Our union is encouraging all members to complete the template letter attached to this briefing and issue it to their line manager. With MGS now trying to implement a further detriment, we would especially encourage PCS guard service members to complete this letter and pass to their line manager as quickly as possible.
We are now entering the busy summer period when many members will look to take leave. Nationally, our union is running a fresh period of the overtime ban from 1 July to Aug 31. We would ask all members and in particular MGS members, who remember work in a very understaffed business are, to fully observe the overtime ban to put further pressure on a department already creaking at the seams.

Conclusion
 

PCS guard service members are the backbone of our department, but in the next year, they like every other MoD civil servant will face the prospect of 1 in 20 of them being sacked.
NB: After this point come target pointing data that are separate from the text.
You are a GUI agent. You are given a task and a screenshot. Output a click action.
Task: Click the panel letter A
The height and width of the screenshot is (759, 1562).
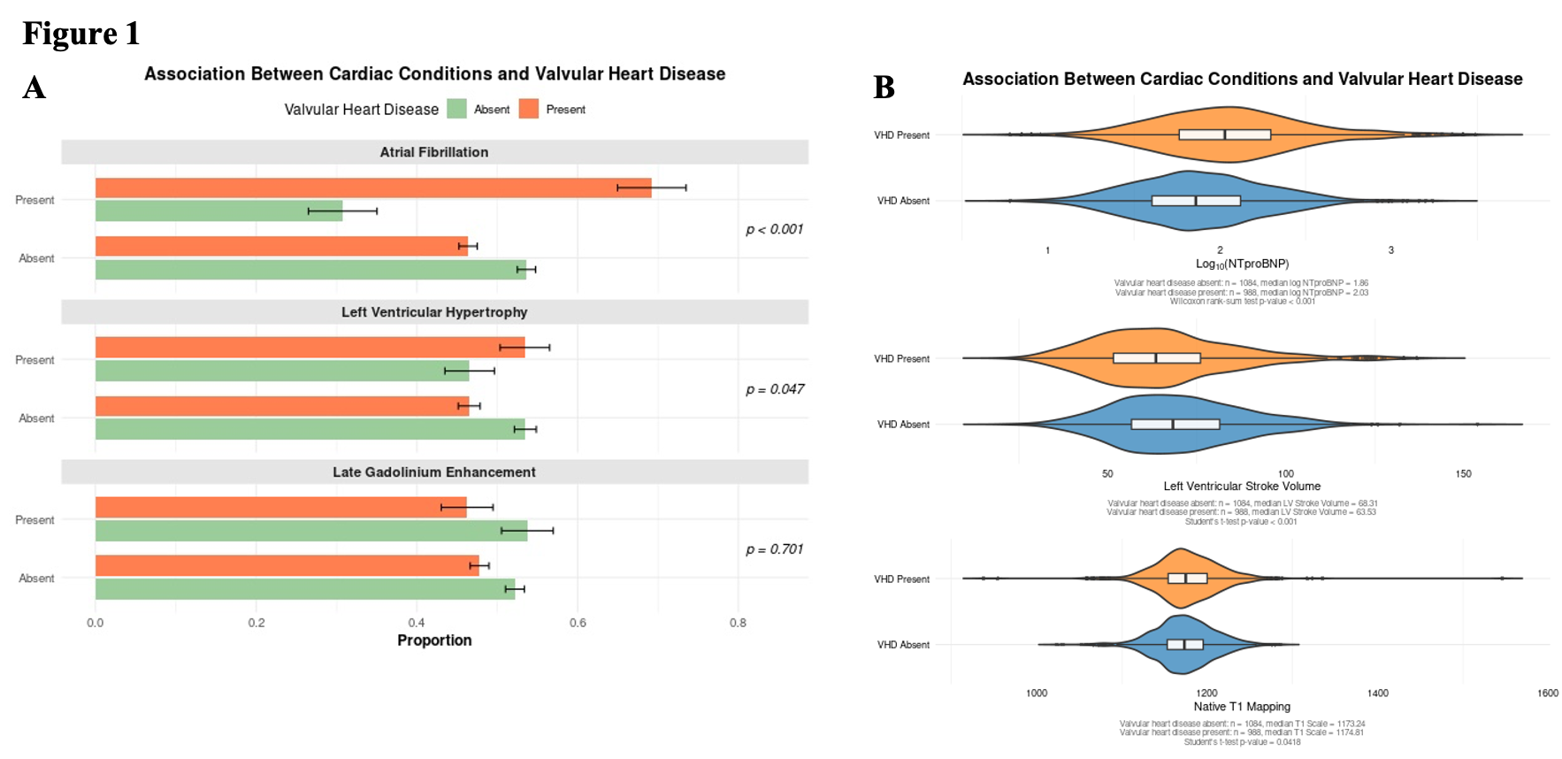pyautogui.click(x=34, y=88)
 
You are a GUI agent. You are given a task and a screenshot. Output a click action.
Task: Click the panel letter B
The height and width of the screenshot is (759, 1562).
pyautogui.click(x=884, y=88)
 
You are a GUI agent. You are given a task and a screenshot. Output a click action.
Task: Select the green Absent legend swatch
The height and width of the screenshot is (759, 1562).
pyautogui.click(x=456, y=109)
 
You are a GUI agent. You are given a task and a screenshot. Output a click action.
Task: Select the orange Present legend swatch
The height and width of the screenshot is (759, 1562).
pyautogui.click(x=529, y=109)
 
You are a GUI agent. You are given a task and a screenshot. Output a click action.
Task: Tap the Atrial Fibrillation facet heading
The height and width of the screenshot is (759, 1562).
pyautogui.click(x=433, y=152)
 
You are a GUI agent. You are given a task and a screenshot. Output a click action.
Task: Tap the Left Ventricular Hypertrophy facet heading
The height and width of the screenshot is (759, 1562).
pyautogui.click(x=433, y=312)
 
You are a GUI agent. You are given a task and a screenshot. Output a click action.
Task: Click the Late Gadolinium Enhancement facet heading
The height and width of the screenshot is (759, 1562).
pyautogui.click(x=433, y=472)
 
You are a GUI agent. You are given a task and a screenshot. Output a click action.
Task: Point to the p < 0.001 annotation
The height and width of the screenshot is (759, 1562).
pyautogui.click(x=774, y=229)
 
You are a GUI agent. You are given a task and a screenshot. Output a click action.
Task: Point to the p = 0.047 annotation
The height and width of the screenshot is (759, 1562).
pyautogui.click(x=774, y=389)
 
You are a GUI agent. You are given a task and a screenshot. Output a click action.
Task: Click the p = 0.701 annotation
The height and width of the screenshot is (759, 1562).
pyautogui.click(x=774, y=549)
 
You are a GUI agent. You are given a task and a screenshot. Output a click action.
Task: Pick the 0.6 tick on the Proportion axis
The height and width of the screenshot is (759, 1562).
pyautogui.click(x=578, y=623)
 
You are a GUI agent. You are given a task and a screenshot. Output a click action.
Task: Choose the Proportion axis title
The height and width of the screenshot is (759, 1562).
pyautogui.click(x=433, y=640)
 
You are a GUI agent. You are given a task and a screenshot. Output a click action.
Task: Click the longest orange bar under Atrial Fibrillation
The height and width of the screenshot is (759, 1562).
pyautogui.click(x=372, y=188)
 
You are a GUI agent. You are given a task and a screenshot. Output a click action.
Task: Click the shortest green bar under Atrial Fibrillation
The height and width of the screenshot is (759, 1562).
pyautogui.click(x=218, y=211)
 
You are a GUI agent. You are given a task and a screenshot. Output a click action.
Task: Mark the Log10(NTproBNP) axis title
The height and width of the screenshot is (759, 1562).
pyautogui.click(x=1242, y=264)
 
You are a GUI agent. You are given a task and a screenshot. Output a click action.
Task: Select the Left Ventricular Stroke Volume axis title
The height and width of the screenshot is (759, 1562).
pyautogui.click(x=1242, y=487)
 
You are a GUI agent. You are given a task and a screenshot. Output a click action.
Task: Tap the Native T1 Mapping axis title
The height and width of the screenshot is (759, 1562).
pyautogui.click(x=1242, y=707)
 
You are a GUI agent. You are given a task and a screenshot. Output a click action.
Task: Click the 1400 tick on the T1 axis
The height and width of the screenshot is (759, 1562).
pyautogui.click(x=1377, y=694)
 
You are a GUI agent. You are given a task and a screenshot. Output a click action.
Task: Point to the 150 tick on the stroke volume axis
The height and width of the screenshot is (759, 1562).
pyautogui.click(x=1463, y=474)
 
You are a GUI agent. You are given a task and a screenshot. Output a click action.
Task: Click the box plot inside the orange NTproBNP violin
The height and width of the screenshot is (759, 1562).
pyautogui.click(x=1224, y=134)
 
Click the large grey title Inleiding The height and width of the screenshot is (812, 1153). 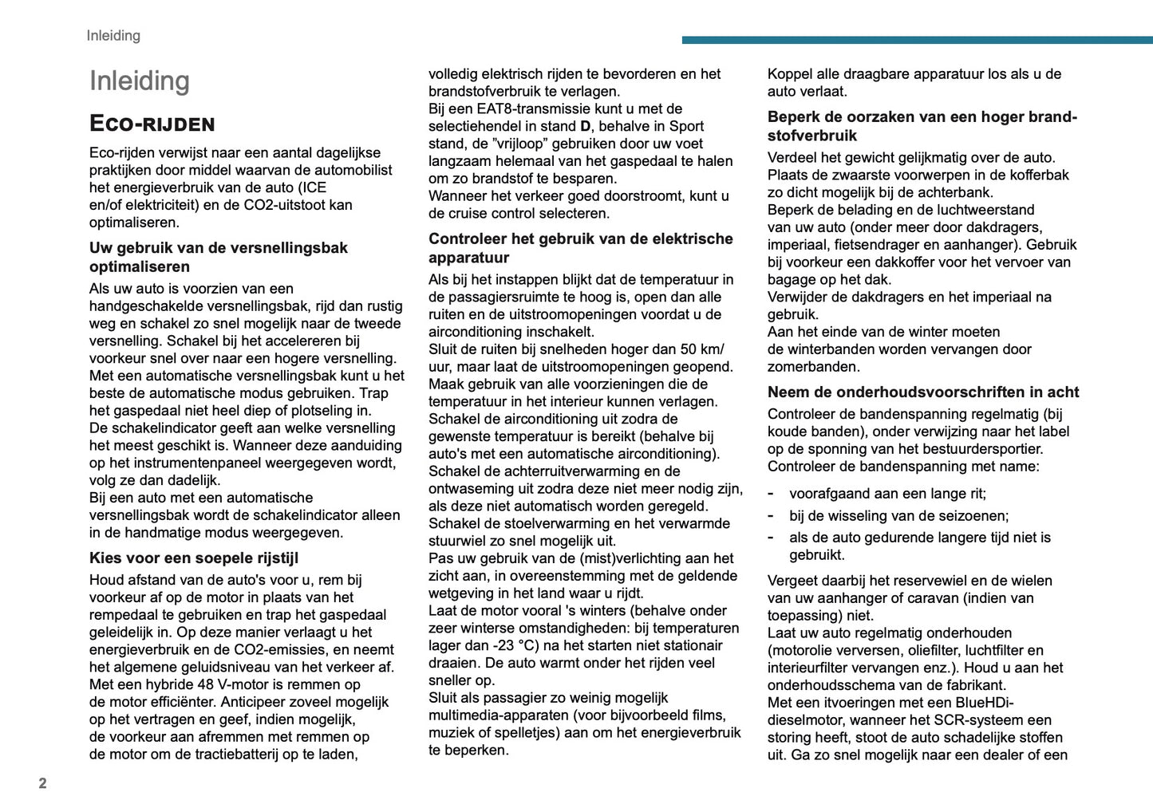(140, 81)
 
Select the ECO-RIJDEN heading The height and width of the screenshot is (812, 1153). (152, 124)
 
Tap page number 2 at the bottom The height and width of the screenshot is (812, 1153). (43, 783)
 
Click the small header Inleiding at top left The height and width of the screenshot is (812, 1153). (113, 35)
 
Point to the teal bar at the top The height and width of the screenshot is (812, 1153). (917, 39)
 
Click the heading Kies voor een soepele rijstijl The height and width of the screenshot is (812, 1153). (194, 558)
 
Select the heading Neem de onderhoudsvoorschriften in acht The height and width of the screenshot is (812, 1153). (922, 392)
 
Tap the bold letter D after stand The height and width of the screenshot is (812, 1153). (585, 126)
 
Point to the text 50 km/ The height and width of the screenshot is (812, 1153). (702, 349)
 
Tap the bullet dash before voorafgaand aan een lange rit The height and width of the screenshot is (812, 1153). (771, 493)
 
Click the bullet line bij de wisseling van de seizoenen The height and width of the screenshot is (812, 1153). (898, 515)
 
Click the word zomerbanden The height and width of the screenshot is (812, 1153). (813, 367)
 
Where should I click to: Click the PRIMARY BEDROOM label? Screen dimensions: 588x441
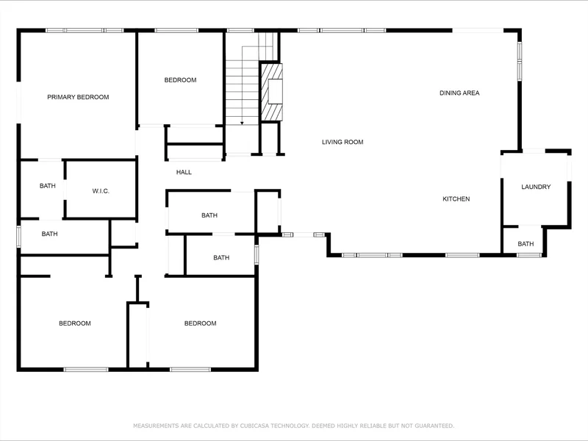pos(78,97)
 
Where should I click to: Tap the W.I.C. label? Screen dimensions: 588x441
pos(101,191)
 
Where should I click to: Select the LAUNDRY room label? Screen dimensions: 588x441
pos(536,187)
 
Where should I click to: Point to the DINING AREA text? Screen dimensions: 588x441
pos(459,93)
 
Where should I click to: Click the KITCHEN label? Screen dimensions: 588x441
pos(456,199)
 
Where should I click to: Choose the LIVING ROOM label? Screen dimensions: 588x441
pos(343,142)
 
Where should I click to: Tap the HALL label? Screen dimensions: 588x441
pos(184,172)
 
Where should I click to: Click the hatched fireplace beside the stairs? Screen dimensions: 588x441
pos(271,93)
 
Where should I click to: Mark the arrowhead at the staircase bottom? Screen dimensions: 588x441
pos(242,123)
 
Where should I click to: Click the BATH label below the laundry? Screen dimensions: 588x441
pos(526,244)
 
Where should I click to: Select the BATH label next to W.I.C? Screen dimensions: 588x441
pos(48,186)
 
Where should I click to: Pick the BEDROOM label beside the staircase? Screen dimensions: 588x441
pos(180,80)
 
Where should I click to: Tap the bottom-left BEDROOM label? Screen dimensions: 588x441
pos(75,323)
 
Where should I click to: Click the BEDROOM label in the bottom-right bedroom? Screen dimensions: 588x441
pos(200,323)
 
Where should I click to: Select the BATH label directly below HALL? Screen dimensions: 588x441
pos(209,215)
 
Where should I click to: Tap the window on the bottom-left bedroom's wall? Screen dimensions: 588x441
pos(86,370)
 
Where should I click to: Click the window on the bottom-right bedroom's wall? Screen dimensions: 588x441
pos(190,370)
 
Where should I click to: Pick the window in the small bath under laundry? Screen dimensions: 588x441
pos(529,255)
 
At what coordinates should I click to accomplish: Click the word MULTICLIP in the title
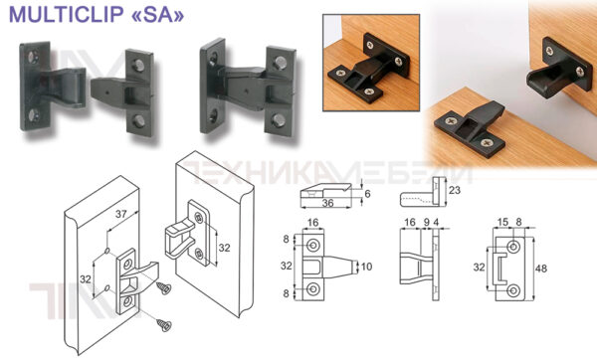[66, 15]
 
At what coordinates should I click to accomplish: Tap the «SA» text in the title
[157, 15]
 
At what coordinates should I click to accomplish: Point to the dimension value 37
[121, 214]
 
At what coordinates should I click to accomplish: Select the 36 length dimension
[327, 203]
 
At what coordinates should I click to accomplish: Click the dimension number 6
[367, 194]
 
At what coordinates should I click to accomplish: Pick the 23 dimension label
[455, 190]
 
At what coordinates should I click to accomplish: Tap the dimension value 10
[366, 267]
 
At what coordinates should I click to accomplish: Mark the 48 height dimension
[541, 269]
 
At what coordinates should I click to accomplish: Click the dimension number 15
[502, 222]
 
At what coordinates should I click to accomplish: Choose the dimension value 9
[427, 222]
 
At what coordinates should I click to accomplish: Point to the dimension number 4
[436, 222]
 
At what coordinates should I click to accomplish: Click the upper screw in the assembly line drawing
[164, 288]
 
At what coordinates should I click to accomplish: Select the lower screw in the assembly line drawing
[164, 324]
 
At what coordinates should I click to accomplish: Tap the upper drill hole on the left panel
[107, 251]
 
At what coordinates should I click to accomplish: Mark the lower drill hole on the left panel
[107, 287]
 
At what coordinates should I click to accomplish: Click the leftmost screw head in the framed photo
[340, 73]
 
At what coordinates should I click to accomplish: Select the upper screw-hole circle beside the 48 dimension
[514, 247]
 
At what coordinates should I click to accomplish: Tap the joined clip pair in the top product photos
[248, 88]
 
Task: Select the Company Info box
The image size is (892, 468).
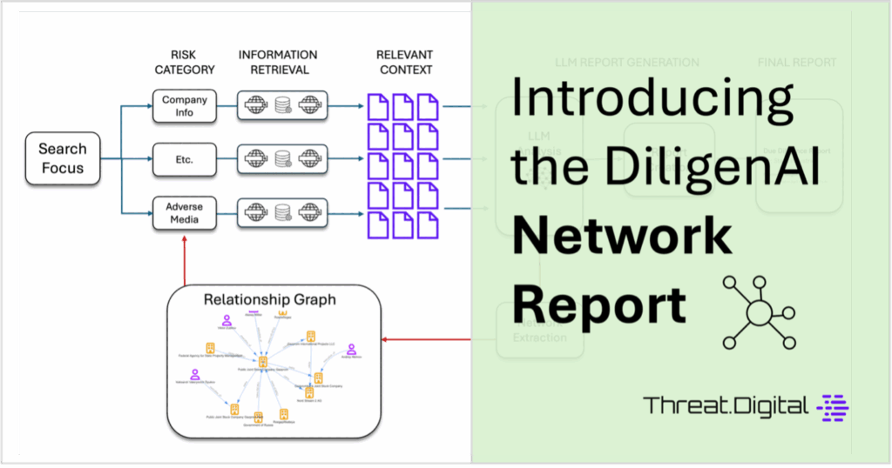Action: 184,106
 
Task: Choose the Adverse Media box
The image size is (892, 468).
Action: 184,212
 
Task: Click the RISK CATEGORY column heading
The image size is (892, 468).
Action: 184,62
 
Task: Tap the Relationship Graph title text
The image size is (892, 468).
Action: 270,300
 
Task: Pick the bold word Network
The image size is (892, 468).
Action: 621,236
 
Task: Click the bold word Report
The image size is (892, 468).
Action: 598,304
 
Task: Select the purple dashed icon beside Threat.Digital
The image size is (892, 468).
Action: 834,405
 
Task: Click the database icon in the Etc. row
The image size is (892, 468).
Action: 283,158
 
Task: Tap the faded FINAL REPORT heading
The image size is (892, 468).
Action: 797,63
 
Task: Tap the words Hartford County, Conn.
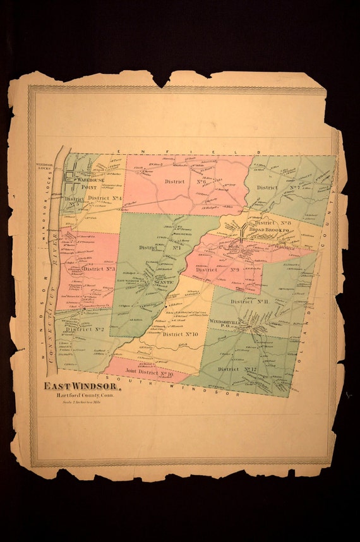coord(78,395)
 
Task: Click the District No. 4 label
coord(104,198)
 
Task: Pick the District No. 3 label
coord(99,268)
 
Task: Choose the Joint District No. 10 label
coord(149,373)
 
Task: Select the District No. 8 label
coord(272,222)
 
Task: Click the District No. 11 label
coord(251,302)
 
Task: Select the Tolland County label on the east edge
coord(319,272)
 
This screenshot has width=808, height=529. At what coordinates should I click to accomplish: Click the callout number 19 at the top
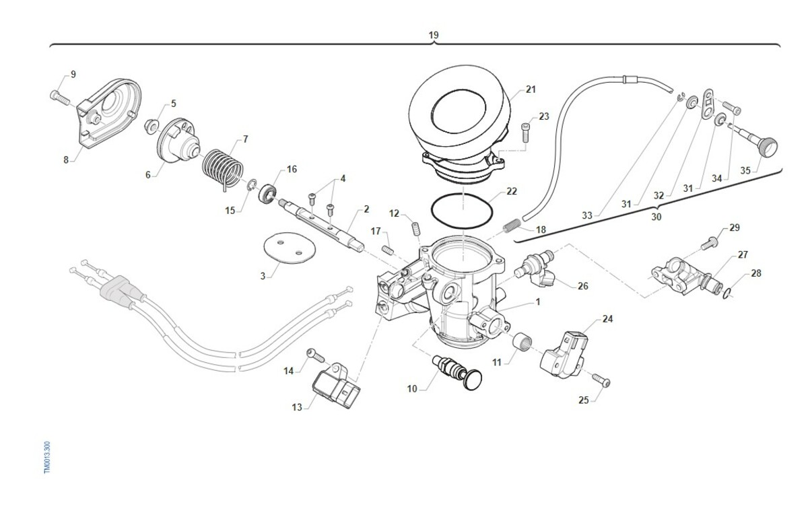pos(434,34)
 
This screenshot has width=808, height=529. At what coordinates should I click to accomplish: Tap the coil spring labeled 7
pos(222,168)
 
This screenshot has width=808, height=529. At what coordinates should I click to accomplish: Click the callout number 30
pos(656,217)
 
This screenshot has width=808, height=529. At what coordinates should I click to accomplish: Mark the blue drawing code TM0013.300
pos(47,457)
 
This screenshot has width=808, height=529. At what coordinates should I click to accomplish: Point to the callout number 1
pos(538,302)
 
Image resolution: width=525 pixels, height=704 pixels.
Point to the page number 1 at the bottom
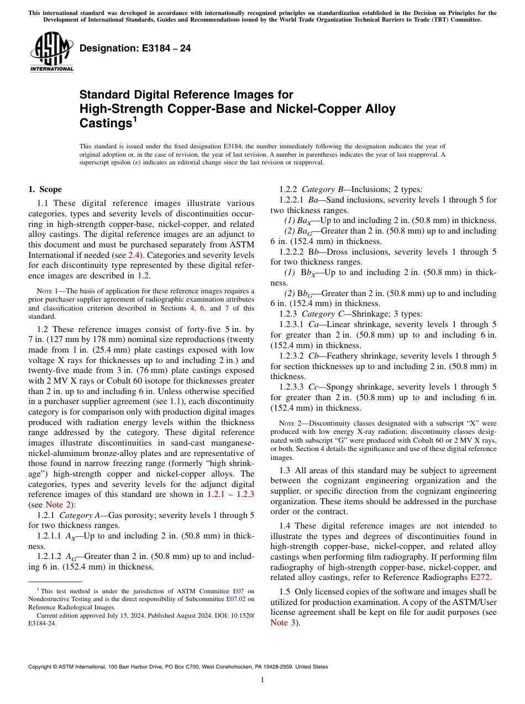point(262,681)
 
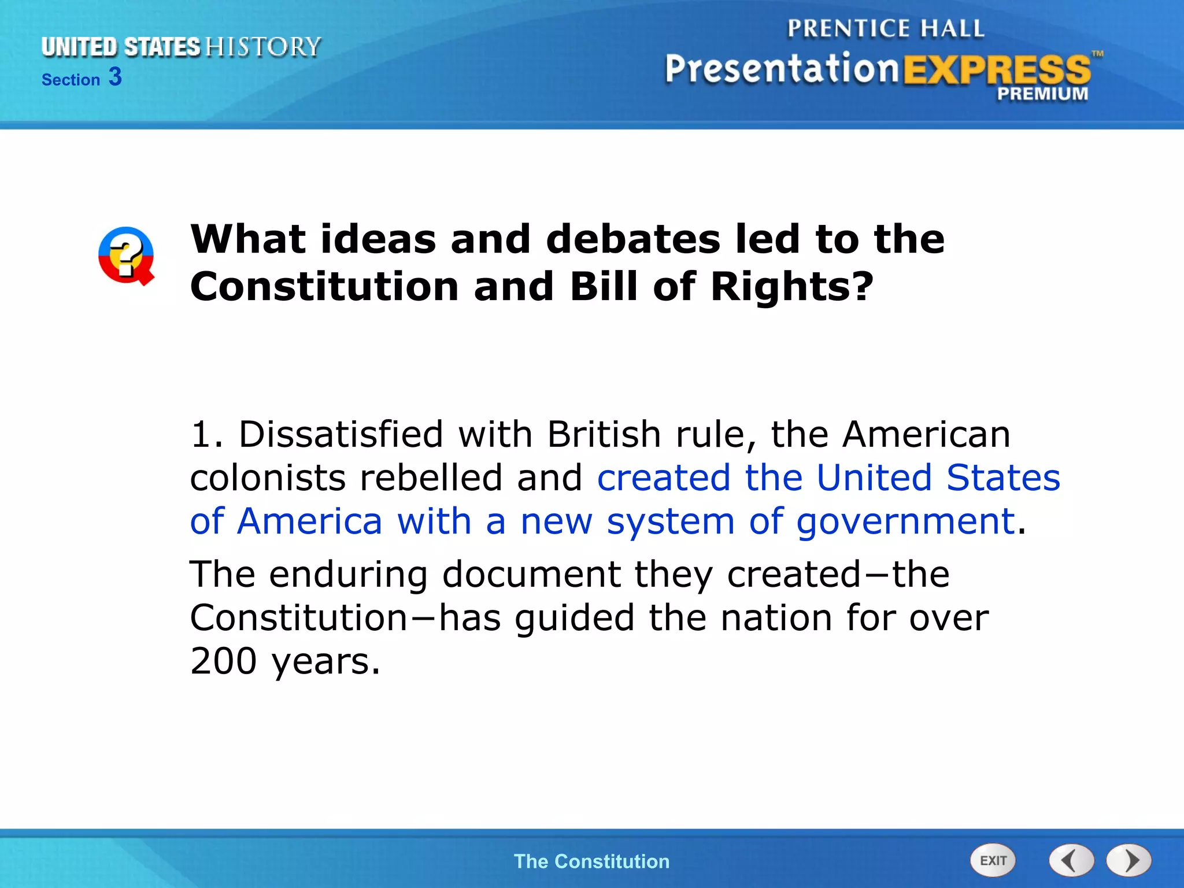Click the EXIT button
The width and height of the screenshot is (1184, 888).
coord(993,860)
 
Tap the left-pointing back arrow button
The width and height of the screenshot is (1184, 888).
coord(1071,860)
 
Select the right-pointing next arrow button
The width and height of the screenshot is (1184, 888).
coord(1129,860)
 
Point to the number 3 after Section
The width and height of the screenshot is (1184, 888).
coord(115,77)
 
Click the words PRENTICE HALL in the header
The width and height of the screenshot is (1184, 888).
coord(886,28)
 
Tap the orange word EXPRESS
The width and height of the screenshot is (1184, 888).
coord(997,71)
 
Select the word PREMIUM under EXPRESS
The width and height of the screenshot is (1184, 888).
coord(1042,94)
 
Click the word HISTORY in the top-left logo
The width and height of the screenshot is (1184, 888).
coord(263,47)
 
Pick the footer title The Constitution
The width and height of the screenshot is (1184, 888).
coord(591,861)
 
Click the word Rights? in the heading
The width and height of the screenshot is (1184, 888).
coord(791,286)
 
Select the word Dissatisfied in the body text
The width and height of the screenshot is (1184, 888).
coord(341,434)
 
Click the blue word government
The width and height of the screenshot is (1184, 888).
coord(906,522)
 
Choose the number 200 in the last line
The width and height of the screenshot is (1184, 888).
coord(223,661)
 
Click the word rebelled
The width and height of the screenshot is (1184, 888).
coord(431,478)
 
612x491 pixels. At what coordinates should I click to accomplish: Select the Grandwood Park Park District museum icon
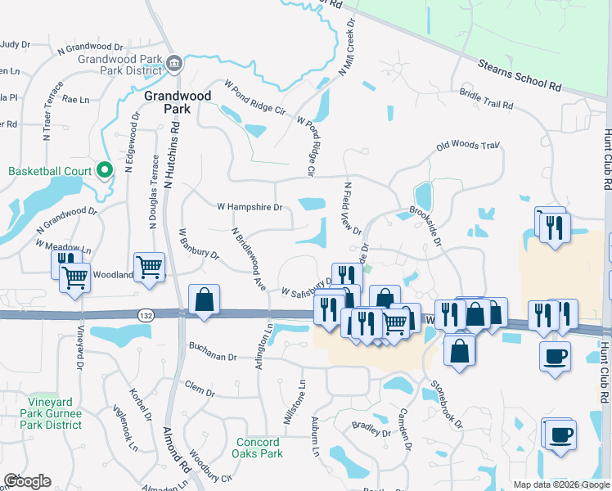pos(174,64)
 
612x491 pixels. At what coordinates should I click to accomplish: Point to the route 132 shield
pos(146,315)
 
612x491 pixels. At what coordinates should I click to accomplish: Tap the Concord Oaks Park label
pos(257,448)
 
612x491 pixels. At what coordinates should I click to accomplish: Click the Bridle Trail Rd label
pos(486,101)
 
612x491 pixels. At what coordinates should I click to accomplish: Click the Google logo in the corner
pos(28,481)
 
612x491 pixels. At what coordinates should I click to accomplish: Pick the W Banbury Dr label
pos(200,245)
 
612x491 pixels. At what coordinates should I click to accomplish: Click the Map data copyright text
pos(560,484)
Guard service jobs throughout the country are almost identical and this means the new performance management arrangements will be especially unfair and divisive to a group of workers whose jobs give little or no opportunity to ‘go the extra mile’.
We hope that all PCS members in the MoD follow the new guidance and MGS members, in particular should consider how shoddily they have been already been treated even before this “system” has actually started.
PCS members in the guard service and elsewhere in the Ministry of Defence are not to blame for the fact that more than 25,000 civilian staff have left our department since the SDSR in the autumn of 2010, thus creating at least 25% vacant posts across the department.
If MGS senior management do not have the correct grades to undertake the new performance management system, then they should put up business cases to MoD ministers to ensure they do have the correct staffing levels. The answer is not, as is happening here, to once again make the ordinary workers in the department suffer.